WHAT YOU NEED TO DO:
A) Rewrite the patent claims text starting at "3. A mine explosion-proof" and ending at "exhaust block (702).", swapping "exhaust block" for "vent block".
B) Please summarize the patent claims text in two sentences.
C) Continue the patent claims for the mine explosion-proof power distribution device from the point where they end.

DOCUMENT TEXT:
- - - - - - -

2. The mine explosion-proof high-voltage vacuum power distribution device according to claim 1, characterized in that: The rotating mechanism (507) includes a fixed ring (701), an exhaust block (702), a toggle block (703), an elastic sheet (704), and a lever (705). The outer wall of the fixed ring (701) is slidably connected to the inner wall of the opening. The inner wall of the fixed ring (701) is rotatably connected to the outer wall of the exhaust block (702) through a bearing. The lower surface of the fixed ring (701) is connected to the lower side of the inner wall of the opening through the elastic sheet (704). The outer wall of the exhaust block (702) is fixedly connected to one end of the toggle block (703). The upper end of the lever (705) is hinged to the inner wall of the opening through a torsion spring.
3. A mine explosion-proof high-voltage vacuum power distribution device according to claim 2, characterized in that: The interior of the exhaust block (702) is hollow, and several inclined exhaust holes are provided on the lower side of the exhaust block (702).

- - - - - - -

STORED ROWS:
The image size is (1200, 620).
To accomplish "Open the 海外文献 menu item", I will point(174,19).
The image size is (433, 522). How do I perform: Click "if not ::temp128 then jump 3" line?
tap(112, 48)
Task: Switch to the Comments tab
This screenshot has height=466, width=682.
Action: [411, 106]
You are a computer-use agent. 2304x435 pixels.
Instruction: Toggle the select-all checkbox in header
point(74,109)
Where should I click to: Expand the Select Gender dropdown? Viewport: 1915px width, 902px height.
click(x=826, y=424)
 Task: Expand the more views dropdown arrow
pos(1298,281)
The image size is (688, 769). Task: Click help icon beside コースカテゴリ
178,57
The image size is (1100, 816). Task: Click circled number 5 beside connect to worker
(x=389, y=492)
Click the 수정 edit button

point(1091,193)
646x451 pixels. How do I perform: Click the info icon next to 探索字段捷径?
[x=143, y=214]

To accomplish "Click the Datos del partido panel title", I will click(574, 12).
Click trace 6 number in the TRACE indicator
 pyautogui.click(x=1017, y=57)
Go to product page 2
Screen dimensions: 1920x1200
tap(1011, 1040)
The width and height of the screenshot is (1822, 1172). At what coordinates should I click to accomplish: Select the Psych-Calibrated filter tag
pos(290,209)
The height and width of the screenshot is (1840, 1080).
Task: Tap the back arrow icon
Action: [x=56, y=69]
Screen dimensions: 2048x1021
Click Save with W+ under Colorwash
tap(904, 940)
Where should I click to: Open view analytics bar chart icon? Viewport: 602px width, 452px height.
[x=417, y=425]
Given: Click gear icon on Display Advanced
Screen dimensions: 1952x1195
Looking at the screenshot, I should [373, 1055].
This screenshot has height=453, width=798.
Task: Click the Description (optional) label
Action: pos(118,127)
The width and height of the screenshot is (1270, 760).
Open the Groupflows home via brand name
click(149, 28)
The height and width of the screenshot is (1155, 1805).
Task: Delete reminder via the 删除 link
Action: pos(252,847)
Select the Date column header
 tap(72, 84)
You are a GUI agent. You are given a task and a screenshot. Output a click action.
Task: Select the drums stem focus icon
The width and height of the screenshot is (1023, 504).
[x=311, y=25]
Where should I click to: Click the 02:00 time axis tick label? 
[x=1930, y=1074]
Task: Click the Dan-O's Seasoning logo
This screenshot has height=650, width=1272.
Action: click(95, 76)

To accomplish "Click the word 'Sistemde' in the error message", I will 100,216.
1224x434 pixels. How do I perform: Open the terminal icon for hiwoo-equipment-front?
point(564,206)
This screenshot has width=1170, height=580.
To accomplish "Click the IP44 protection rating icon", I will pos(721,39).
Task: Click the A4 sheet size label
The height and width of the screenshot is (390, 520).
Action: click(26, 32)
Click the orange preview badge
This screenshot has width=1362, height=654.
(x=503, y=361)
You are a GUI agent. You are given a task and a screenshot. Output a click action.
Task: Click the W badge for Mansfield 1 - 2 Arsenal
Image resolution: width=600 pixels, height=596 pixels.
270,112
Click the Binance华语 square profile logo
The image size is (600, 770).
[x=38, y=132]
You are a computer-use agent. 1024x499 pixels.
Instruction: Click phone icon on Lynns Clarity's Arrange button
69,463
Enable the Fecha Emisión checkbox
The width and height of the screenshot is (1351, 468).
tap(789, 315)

- - - - - - -

EXPECTED RESPONSES:
A)
3. A mine explosion-proof high-voltage vacuum power distribution device according to claim 2, characterized in that: The interior of the vent block (702) is hollow, and several inclined exhaust holes are provided on the lower side of the vent block (702).

B) Claim 2 describes the rotating mechanism (507) of the mine explosion-proof high-voltage vacuum power distribution device as a fixed ring, an exhaust block, a toggle block, an elastic sheet and a lever. In it, the fixed ring slides in the opening and holds the exhaust block on a bearing, and the lever is hinged to the opening through a torsion spring; claim 3 adds that the exhaust block is hollow with several inclined exhaust holes on its lower side.

C)
4. A mine explosion-proof high-voltage vacuum power distribution device according to claim 1, characterized in that: The outer wall of the extrusion block (505) is slidably connected to the inner wall of the air chamber (4).
5. A mine explosion-proof high-voltage vacuum power distribution device according to claim 1, characterized in that: The lower side of the air chamber (4) extends to the side wall of the cabinet (1), and the inner side wall of the cabinet (1) is also provided with a rotating mechanism (507).